- [EXTRAIT FOURNI]:
◇ ◇ ◇ ◇
Avec l’externalisation des préparatifs qui étaient traditionnellement effectués par les femmes de la famille, le coût des noces a littéralement explosé.
Dans la nuit, le bruit des klaxons se rapproche. Une berline noire au capot orné de roses entre dans le parking suivie d’une dizaine de voitures sur les fenêtres desquelles sont perchés des jeunes hommes. Feux de Bengale à bout de bras. Au milieu du bruit des pétards, la portière de la berline s’ouvre. Une jeune femme, chevelure et épaules recouvertes d’un voile beige, en sort sous les youyous et les applaudissements.
Face à elle, Mohamed, burnous beige sur costume noir, l’accueille pour qu’ils entrent retrouver les quatre cents invités qui patientent à l’intérieur. Les mariés traversent la foule de femmes en robes pailletées, d’hommes en costume, de musiciens en tenue traditionnelle et rejoignent un immense canapé doré qui trône sur une estrade. Dans ce quartier périphérique huppé d’Alger, la célébration peut commencer.
Un budget qui explose
Il a fallu des mois à Mohamed et à sa future épouse pour tout préparer et, surtout, rassembler beaucoup d’argent. « Pour le mariage, il faut louer une salle des fêtes, payer un groupe de musique, acheter des gâteaux pour les invités chez un pâtissier, et je ne parle même pas des tenues, détaille le marié, qui dirige une entreprise de plusieurs dizaines de personnes. Nous pouvons nous permettre une telle dépense, mais je ne sais pas comment font les autres.»
Plus de 369 000 mariages ont été enregistrés en 2015, deux fois plus qu’en 2000. Même si le salaire mensuel moyen – 39 000 dinars (308 euros) en 2015 selon l’Office national des statistiques algérien – augmente, le budget que les familles accordent à la fête, lui, explose. Dans la salle des fêtes, Leïla, une cousine de Mohamed, vêtue d’un long caftan vert, est venue avec une petite valise : « J’ai acheté une robe de soirée noire, spécialement pour ce mariage, et des escarpins. Quand la mariée reviendra, j’irai me changer », sourit-elle.
◇ ◇ ◇ ◇
- [TRAVAIL À FAIRE]: Écrivez la suite du texte sur le coût des mariages à Alger, en reprenant juste après sa dernière phrase.

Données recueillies
◇ ◇ ◇ ◇
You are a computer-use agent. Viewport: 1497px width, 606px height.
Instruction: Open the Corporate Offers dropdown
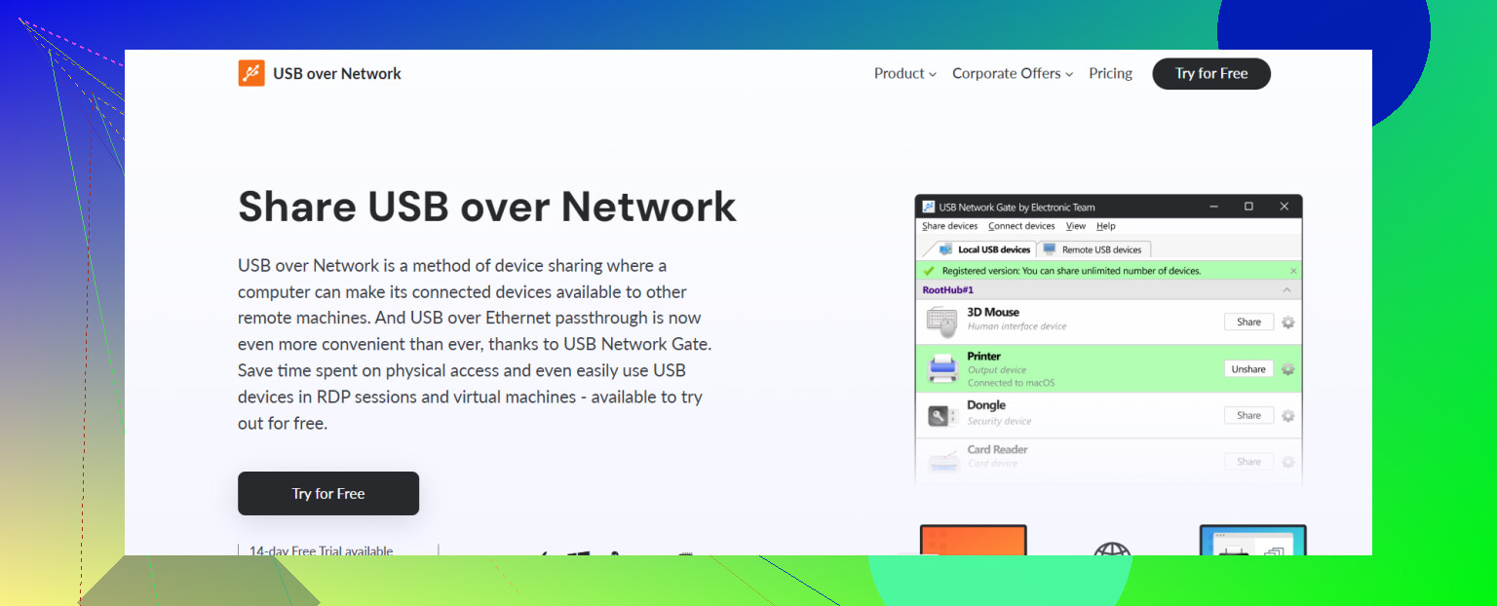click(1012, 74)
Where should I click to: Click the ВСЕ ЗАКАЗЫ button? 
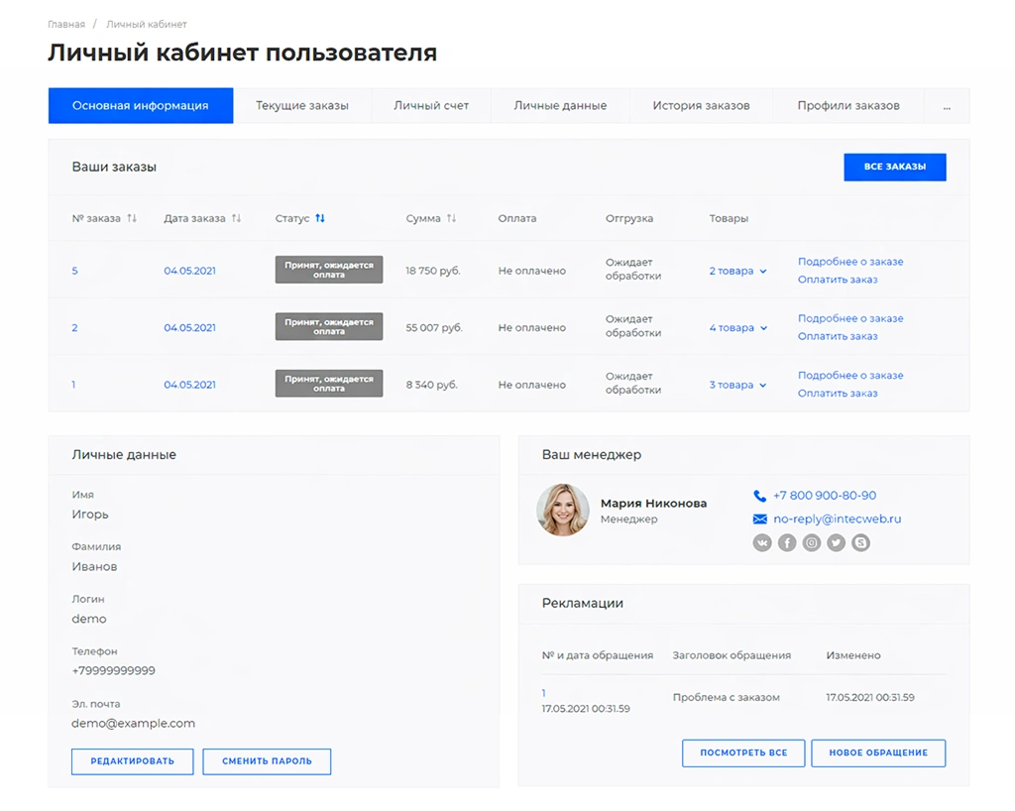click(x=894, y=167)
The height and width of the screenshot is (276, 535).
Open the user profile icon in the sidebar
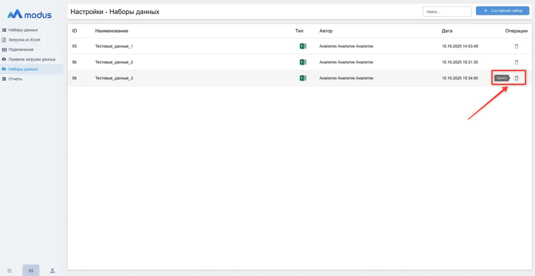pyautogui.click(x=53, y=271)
◇ ◇ ◇ ◇
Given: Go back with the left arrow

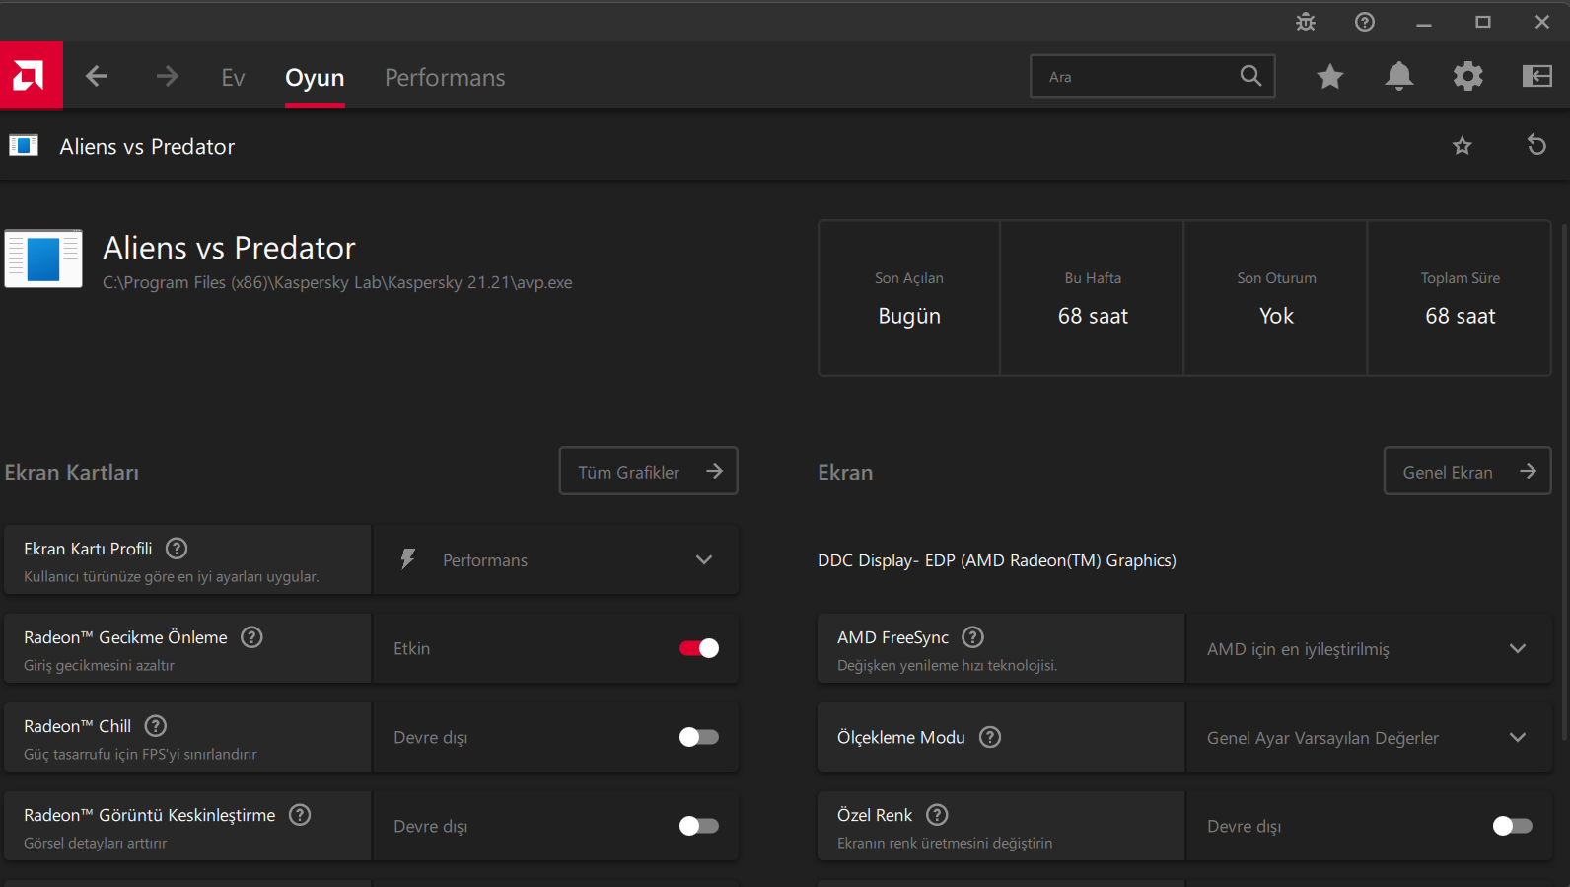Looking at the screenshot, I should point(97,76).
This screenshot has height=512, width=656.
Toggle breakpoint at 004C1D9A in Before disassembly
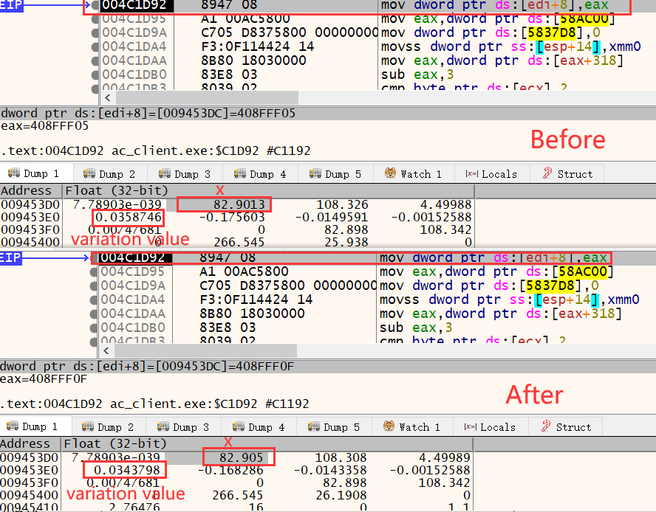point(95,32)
◇ ◇ ◇ ◇
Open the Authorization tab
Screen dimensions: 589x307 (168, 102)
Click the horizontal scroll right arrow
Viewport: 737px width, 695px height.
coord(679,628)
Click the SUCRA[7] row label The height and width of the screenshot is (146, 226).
◇ ◇ ◇ ◇
- [CORRIGÉ]:
La jeune femme, diplômée du supérieur, travaille comme cadre. Elle n’est pas encore mariée et a participé au financement du mariage de Mohamed : « J’ai donné l’équivalent d’un mois de salaire. Je n’ai pas de frère, et ce mariage est important pour toute la famille. » Dans son rapport Mutations familiales en milieu urbain, publié en 2015, le Centre de recherche en anthropologie sociale et culturelle (Crasc) explique la forte augmentation du coût des mariages par l’externalisation d’un certain nombre de tâches, autrefois assurées par les femmes. Les repas sont de plus en plus souvent commandés aux traiteurs, les gâteaux aux pâtissiers et certains futurs époux font aussi appel à des serveurs.
Dans la famille de Chafik, étudiant en médecine, on a dû reporter des vacances à l’étranger pour le mariage de la sœur aînée. « C’est abusé, soupire-t-il. On loue une salle 300 000 dinars [environ 2 300 euros], alors que les mariés ne vont même pas profiter de la fête. » Tout en ajoutant : « On est bien obligés de faire un grand mariage. »
« Payer la dot »
Même sentiment du côté de la famille d’Issam, qui demande à rester anonyme. Le mariage du jeune homme, diplômé, entrepreneur, a coûté plus de 3 millions de dinars algériens (environ 27 000 euros). « C’est beaucoup trop. Mais notre famille voulait qu’Issam ait le droit à une belle fête. Nous voulions montrer que, malgré les difficultés, nous avions réussi », explique Abdelhafid, le frère du marié.« Aujourd’hui, la société nous juge par rapport à l’argent que nous avons. Le mariage est un moyen de montrer ce que l’on possède et les gens que l’on connaît », ajoute Abdelhafidh qui assure que, depuis cette fête, beaucoup de voisins ont parlé du mariage et ont commencé à considérer leur famille autrement.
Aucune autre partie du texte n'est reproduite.